3. Kissing the Shotgun Goodnight
The most beautiful of the quartet, the thing that really makes this show as special as it is is Lee Curran’s shadowy, stealthy, increasingly all-out ball-trippin’ lighting. I suspect that when he left the stage halfway through, CBB got stage management at BAC to ask the lighting operator to push the haze up, cos boy this show needs it. The performers can’t be present in front of you as real touchable bodies, and the wall of haze puts distance between you and them, makes them images, silhouettes, ghosts, dream-prints, backlit in evil stroboscopic turquoise. It’s darker than TIHWD. There’s none of the surreal humour to ease you into its rhythm, but instead the disembodied death-chant voiceover, repeating incantations – ‘you wake up, you wake up, you wake up, you wake up;’ ‘this is a hell-dream, this is a hell-dream, this is a hell-dream, this is a hell-dream;’ ‘brace, brace. brace, brace. brace, brace. brace, brace.’ If the show is harder to reach into that’s because it’s about failing to reach out – ‘you can’t imagine what it was like to walk to the fridge in his shoes, let alone a mile’, says Bailey in voiceover. The black hole of suicide opens up at the centre of Shotgun, like the central unoccupied stage space the performers wrap around. For me, TIHWD feels uncompromisingly nihilistic, but by peering into the abyss of death, Shotgun plants itself firmly in the land of the living – it feels affirmative, if only in the profound depth of its sadness.
2. Rated X
The wild card. This is CBB’s free jazz cousin to his usual studied formalism. I remember pretty little of the specific content of this show (weird cos it was only January that I saw it) – some references to Roswell and other conspiracy theories, some vaguely intimidating sexy talk to the audience (via camera). This feels like Bailey having a stretch, experimenting, being adventurous and to hell with coherence, to hell with ‘good’. It’s a mess of tangled wires. It’s FUN! I mean just read this credits list:
Tomas Jefanovas: videos, projections & screens, video synthesisers, audio synthesisers, drones, effects boxes, incense and escape driver.

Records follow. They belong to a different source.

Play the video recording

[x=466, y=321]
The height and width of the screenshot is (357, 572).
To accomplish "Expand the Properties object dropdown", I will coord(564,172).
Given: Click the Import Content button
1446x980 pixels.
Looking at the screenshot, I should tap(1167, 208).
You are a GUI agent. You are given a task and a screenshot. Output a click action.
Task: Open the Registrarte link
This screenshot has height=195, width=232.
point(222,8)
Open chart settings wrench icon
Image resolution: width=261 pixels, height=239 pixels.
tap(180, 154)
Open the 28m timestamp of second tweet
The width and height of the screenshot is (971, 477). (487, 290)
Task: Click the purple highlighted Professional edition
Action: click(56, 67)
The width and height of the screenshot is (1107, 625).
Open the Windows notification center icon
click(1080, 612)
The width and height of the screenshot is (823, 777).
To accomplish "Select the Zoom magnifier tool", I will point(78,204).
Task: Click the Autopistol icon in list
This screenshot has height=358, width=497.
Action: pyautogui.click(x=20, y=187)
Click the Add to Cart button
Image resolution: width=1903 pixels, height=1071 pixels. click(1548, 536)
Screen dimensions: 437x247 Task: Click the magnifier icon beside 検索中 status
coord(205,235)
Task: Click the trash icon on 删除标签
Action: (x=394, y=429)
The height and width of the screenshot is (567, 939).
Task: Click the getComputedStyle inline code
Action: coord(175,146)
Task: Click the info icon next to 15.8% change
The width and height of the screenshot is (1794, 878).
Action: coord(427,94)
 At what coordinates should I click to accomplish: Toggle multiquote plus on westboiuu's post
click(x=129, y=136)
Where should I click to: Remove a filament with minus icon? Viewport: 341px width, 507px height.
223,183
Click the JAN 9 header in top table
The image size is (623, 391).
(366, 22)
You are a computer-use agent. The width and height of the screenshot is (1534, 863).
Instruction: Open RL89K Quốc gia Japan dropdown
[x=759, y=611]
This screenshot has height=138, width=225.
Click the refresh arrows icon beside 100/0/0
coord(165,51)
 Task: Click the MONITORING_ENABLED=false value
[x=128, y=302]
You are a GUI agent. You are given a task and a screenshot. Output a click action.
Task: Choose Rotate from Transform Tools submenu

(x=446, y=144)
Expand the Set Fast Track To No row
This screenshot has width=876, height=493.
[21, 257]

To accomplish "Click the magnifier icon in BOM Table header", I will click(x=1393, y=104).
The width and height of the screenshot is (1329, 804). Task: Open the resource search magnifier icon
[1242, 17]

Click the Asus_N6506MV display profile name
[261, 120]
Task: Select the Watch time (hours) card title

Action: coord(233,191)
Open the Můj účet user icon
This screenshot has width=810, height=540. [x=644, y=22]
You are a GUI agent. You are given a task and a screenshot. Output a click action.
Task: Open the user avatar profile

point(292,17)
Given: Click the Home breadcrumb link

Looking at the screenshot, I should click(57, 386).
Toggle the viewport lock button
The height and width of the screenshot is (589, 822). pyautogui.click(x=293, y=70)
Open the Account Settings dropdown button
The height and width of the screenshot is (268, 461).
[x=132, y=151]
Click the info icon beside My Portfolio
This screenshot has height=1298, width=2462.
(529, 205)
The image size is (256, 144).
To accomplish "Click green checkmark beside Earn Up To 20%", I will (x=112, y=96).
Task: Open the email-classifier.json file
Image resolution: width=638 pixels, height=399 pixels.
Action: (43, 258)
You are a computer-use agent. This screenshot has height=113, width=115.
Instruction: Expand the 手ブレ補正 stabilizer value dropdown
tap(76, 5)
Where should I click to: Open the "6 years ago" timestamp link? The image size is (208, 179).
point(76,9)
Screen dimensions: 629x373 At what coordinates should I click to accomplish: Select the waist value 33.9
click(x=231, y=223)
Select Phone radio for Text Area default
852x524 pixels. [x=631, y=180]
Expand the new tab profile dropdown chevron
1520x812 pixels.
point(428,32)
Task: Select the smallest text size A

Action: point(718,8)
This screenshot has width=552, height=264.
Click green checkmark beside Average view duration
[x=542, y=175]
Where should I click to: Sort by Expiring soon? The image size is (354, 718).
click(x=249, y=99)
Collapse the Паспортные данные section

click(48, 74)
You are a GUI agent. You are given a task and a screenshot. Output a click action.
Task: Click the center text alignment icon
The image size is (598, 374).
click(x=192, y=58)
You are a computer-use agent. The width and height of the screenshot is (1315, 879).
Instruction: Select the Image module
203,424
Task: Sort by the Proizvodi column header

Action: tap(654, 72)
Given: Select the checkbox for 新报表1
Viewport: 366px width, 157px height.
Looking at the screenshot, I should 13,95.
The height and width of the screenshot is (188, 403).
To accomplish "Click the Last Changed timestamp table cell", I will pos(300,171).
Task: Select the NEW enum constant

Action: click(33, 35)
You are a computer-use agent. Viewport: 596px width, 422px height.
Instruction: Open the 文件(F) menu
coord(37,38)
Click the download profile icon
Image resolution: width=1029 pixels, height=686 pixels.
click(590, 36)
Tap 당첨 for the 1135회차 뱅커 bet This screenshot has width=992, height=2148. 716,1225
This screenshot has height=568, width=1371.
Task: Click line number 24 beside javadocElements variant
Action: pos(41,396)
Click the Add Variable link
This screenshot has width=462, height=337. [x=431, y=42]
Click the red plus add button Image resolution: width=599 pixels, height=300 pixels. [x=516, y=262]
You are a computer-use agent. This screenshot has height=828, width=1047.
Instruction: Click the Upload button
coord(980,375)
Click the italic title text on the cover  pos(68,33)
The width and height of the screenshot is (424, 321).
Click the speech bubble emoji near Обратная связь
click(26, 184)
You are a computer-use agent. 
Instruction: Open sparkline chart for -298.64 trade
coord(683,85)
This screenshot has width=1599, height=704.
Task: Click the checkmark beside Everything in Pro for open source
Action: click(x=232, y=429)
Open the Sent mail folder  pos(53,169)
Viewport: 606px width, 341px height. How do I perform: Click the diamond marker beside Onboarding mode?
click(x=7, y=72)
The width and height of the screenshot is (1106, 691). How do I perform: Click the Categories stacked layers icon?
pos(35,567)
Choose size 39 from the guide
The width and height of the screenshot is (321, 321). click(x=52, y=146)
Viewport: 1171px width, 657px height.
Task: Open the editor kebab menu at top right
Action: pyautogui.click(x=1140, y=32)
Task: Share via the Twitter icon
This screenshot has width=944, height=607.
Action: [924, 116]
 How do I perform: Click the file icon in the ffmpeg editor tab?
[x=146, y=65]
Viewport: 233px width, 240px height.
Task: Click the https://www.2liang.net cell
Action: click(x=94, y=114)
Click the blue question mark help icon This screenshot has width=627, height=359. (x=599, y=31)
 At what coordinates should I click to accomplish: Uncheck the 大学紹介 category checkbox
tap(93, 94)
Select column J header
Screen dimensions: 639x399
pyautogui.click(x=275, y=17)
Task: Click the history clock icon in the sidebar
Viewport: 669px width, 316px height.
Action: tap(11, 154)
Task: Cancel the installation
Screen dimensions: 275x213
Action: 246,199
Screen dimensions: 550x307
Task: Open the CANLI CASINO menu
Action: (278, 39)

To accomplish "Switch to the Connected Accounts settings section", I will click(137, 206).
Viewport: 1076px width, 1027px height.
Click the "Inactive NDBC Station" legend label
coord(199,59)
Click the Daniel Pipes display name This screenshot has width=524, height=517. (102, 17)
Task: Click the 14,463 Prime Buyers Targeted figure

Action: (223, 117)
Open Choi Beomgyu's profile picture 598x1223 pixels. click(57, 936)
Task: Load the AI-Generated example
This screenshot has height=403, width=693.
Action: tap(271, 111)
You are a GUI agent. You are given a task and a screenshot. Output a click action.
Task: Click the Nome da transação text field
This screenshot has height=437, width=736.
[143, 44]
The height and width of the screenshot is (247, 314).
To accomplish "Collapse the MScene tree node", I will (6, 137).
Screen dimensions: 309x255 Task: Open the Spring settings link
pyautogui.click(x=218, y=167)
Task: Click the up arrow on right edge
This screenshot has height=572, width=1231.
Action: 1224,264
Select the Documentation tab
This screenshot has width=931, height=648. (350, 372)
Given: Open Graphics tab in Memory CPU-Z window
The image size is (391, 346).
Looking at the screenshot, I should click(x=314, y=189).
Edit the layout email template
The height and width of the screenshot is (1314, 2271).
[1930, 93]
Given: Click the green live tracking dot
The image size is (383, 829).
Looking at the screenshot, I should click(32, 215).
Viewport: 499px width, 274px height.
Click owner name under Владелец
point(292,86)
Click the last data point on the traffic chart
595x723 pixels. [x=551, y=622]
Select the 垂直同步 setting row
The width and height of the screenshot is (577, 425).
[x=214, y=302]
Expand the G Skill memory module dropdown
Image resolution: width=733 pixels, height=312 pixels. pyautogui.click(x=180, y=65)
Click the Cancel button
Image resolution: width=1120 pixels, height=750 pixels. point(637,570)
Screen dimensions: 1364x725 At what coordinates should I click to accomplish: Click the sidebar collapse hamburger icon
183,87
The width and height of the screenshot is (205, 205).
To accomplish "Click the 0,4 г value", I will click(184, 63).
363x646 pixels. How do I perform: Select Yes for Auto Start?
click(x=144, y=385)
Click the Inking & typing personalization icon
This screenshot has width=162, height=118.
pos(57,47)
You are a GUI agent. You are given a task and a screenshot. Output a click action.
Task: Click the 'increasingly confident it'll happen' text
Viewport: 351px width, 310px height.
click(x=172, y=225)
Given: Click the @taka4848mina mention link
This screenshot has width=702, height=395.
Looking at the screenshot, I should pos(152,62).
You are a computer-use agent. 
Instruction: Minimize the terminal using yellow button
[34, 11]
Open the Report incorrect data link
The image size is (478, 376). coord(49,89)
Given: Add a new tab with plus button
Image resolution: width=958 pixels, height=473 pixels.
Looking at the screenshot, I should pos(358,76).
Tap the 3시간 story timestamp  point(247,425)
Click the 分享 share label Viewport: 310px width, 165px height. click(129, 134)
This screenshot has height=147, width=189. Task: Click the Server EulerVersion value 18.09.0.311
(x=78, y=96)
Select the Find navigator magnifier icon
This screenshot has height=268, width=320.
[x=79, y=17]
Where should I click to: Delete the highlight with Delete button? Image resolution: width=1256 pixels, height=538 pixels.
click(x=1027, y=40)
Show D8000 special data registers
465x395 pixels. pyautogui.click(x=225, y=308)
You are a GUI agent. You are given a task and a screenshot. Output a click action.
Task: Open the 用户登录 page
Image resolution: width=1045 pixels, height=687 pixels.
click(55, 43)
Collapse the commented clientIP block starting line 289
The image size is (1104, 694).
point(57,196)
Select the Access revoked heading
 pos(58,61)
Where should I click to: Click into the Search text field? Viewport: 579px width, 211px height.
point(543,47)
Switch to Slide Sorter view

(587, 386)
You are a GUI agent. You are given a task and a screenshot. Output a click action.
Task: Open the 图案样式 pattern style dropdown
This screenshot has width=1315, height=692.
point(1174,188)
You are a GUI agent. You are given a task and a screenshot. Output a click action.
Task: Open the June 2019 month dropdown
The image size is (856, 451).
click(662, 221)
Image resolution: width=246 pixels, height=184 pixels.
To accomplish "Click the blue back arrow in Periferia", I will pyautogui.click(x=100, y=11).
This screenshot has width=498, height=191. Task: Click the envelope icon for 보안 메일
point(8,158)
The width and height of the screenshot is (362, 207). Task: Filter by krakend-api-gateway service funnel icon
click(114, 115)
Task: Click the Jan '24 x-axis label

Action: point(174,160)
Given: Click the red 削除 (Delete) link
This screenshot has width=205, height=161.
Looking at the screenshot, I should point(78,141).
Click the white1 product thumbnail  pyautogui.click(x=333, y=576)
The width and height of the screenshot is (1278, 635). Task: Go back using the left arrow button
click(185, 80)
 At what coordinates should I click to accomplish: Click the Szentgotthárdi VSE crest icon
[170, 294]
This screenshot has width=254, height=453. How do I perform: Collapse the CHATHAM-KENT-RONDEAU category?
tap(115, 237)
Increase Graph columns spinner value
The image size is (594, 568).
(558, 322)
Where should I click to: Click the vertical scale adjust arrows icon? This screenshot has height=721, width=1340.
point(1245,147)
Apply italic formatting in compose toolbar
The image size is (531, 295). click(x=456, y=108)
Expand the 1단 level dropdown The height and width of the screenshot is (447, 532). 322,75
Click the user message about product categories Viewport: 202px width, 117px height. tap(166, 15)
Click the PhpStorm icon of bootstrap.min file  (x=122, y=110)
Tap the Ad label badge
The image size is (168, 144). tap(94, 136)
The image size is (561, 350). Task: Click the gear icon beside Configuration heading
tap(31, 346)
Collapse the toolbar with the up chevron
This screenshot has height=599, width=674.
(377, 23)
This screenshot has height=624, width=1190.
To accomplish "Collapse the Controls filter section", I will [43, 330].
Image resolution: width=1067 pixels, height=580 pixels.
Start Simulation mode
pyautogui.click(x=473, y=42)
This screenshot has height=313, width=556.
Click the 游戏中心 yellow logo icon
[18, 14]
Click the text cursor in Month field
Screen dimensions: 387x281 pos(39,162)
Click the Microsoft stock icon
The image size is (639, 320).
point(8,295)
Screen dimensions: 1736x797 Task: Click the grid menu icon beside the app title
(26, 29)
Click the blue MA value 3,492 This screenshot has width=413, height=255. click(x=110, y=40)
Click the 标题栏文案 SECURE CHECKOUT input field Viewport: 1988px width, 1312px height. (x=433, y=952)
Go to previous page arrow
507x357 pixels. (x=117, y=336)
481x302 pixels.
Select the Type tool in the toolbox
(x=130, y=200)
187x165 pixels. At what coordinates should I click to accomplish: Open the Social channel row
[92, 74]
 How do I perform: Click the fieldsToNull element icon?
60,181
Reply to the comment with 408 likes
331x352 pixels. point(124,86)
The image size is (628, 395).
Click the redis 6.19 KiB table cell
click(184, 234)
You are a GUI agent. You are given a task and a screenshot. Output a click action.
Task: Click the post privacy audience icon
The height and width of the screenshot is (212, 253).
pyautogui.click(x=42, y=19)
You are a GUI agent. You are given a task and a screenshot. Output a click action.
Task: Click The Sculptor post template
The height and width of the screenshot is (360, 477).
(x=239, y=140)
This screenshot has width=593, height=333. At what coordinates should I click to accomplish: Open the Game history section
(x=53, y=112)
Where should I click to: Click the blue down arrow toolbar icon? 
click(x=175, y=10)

Christopher Brett Bailey: voice, words, illuminati jazz lizard, saxophone, dance moves, electric guitar loops, effects boxes and sound fx.
Illuminati Jazz Lizard.
He wears a patch of prosthetic lizard skin over his right eye. He deep throats a mic with his saxophone (totally eargasmically). At the end, he and Tomas Jefanovas reveal a motorcycle that’s been hiding behind a curtain and ride off into the night. It’s a kind of theatrical punchline that we wouldn’t necessarily expect from Bailey. The show runs at a short and sweet 50 minutes of high octane verbal parlour tricks and musical gymnastics, giving way to a warm bath of ambient noise – it’s just pretty joyous to watch and hear. It has a messiness and complex incompleteness to it, which I think I value just ever so slightly more than its opposite – conceptual neatness and simplicity (ask me in an hour and I’d say exactly the opposite). Rated X presents an audience with a sparkly constellation whose dots they’re left to join.
1. This Machine Won’t Kill Fascists But It Might Get You Laid
TIHWD and Shotgun get pretty loud, sure, but never uncomfortably so. BAC hand out ear defenders but the first two shows are no louder – in fact, for the most part very much quieter – than your average rock gig. But This Machine turns it up to fucking 11. It takes a jackhammer to your ears, the kind of noise that kicks the air out of your lungs. It’s certainly the loudest gig I’ve been to (Sunn 0))) holding a close second place).
The band are a kind of distillation of all rock music ever – essence of ROCK – potent, sold in small bottles with pipettes, droplets to be squeezed directly into eyeball. At its core is the worship of the electric guitar. At the start the guitars hang on chains, weapons waiting to be wielded. We begin with a classical, sacred sensibility – the musicians solemnly hit the guitars with piano hammers, and they chime and resonate like gongs or church bells; Bailey prepares his with a steel rod. Then they climb down from their platforms, unhook their instruments, and prepare to rock.
TWO NOTES. jang-jang-jang-jang-jang-jang-jang-jang / jang-jang-jang-jang-jang-jang-jang-jang / – – – – – – – – / GRRRAAAOOOWWWWWWWWWWWWWWWWwwwwwwwwwww // jang-jang-jang-jang-jang-jang-jang-jang / jang-jang-jang-jang-jang-jang-jang-jang / – – – – – – – – /GRRRAAAOOOWWWWWWWWWWWWWWWWwwwwwwwwwww
It’s back to basics. Standing on their plinths like the four horsemen of the apocalypse, Bailey, Alicia Jane Turner, George Percy and Ivy Alexander strum out the purest form of badassery possible. For a long time they’re playing just one note, in unison, in insistent semi quavers – we start to get some variation, long sustained growls, rests – the pattern phases. The performers are set around the audience and the pattern is passed around in surround sound, attacking you from all sides. jang-jang-jang-jang-jang-jang-jang-jang GRRRAAAOOWWWWWwwww
Thee Silver Mt. Zion’s album Fuck Off Get Free We Pour Light on Everything opens with the kid of two of the band members reading a short text they’ve written for him: ‘We live on an island called Montreal, and we make a lot of noise because we love each other!’ The overwhelming noisiness of This Machine fills me with love. I maintain that Kissing the Shotgun Goodnight is inherently theatre – it’s framed as such, and operates on the metaphorical level that theatre is adept at doing – but This Machine is a gig (albeit one with a dramaturg), and in this respect it’s not concerned with doing anything but filling you with sound and glory.
It continues in a cycle of three troughs and three peaks. At the final peak, they put their guitars down (Percy’s is flecked with blood – he’s broken a couple picks and a string by this point) and let them continue to push out roaring feedback, while they go and fetch their DIY tools – a circular saw, a drill, a hammer, an axe. They proceed – methodically, efficiently, gleefully – to fucking fuck the fuck out of their fucking guitars. It’s a gesture that has a whole load of history behind it, a mythos and a symbolic weight – but it’s not as painful to watch as smashing a violin, say, rather simply delightful in its excessiveness. Where are they getting four guitars a night from?? How much is that costing them???? It’s destructive, but celebratory. It treats the electric guitar not as fine craftsmanship but as machine – replaceable, functional, unsentimental. It has a job to do, and once its job is done, we rejoice in the death of the machine. The band destroys what it worships (or pretends to worship). It’s a paradox that seems to unite Bailey’s work – that of joyful nihilism, formal excess and excessive restraint, unironic posturing – encapsulated here at its most ecstatically contradictory. It fills you up and empties itself out.